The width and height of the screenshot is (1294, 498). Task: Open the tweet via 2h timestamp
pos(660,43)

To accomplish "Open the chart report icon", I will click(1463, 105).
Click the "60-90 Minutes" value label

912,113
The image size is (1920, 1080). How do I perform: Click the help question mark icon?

What the task requires: Output the data exactly, so that every line matches the original.

Final answer:
The width and height of the screenshot is (1294, 498). Task: Open the tweet via 2h timestamp
pos(660,43)

To accomplish "Open the chart report icon", I will click(1463, 105).
Click the "60-90 Minutes" value label

912,113
The image size is (1920, 1080). How do I perform: Click the help question mark icon?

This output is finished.